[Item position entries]

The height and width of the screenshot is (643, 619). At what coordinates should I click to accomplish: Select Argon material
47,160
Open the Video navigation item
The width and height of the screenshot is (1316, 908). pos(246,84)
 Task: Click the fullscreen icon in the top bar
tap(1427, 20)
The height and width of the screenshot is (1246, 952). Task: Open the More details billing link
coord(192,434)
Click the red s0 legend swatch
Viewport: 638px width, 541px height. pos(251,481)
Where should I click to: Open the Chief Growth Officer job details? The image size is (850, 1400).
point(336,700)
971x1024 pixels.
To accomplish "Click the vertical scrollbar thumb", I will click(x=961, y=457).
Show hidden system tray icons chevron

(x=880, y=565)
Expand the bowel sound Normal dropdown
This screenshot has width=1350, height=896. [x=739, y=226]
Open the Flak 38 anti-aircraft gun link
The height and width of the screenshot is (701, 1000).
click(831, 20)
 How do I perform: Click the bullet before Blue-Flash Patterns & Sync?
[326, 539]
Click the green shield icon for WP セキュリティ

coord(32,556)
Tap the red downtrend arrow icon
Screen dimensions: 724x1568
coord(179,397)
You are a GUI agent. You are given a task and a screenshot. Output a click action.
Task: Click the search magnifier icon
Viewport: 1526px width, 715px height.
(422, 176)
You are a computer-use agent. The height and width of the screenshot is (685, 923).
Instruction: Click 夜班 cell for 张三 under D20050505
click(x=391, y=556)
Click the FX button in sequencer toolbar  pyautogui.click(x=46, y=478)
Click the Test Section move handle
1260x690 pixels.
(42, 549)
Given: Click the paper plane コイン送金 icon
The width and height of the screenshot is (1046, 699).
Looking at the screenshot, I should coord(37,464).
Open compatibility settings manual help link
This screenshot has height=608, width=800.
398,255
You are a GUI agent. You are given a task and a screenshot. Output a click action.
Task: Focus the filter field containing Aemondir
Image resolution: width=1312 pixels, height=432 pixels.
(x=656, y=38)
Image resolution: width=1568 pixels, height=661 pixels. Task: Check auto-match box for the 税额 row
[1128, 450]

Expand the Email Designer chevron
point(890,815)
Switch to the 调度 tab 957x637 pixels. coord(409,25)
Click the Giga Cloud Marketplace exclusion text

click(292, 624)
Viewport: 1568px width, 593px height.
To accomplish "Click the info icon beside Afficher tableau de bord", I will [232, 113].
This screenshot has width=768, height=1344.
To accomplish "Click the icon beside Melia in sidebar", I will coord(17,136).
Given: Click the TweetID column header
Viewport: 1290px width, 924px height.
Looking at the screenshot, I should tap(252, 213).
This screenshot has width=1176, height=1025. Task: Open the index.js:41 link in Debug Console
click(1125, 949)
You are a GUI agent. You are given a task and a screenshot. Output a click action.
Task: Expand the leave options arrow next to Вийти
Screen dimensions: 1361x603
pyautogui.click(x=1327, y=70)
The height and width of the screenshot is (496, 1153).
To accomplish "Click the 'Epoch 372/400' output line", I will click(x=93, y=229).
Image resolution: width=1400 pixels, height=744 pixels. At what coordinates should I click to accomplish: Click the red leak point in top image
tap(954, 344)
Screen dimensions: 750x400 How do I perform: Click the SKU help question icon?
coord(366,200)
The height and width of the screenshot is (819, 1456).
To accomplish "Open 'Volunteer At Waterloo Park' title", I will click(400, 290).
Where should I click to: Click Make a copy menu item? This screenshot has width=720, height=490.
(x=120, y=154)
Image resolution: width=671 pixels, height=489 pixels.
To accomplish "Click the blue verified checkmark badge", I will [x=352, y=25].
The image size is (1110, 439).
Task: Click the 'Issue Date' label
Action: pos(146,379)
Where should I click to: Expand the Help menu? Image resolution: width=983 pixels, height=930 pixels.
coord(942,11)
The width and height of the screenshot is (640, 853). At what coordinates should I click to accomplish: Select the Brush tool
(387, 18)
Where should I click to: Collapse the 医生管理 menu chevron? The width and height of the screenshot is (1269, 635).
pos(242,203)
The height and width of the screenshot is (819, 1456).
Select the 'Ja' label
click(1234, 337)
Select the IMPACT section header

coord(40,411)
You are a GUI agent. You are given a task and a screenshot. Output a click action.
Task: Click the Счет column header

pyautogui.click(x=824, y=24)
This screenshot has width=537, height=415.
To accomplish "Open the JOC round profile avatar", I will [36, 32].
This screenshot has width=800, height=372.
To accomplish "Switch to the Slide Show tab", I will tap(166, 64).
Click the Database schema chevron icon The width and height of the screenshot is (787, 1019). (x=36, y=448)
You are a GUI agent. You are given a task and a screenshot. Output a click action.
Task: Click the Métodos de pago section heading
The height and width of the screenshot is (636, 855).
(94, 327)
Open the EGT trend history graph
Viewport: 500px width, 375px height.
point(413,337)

--- The exercise ---
List each line of the records above that contains the string "Expand".

--- Response to the exercise ---
Expand the bowel sound Normal dropdown
Expand the Email Designer chevron
Task: Expand the leave options arrow next to Вийти
Where should I click to: Expand the Help menu? Image resolution: width=983 pixels, height=930 pixels.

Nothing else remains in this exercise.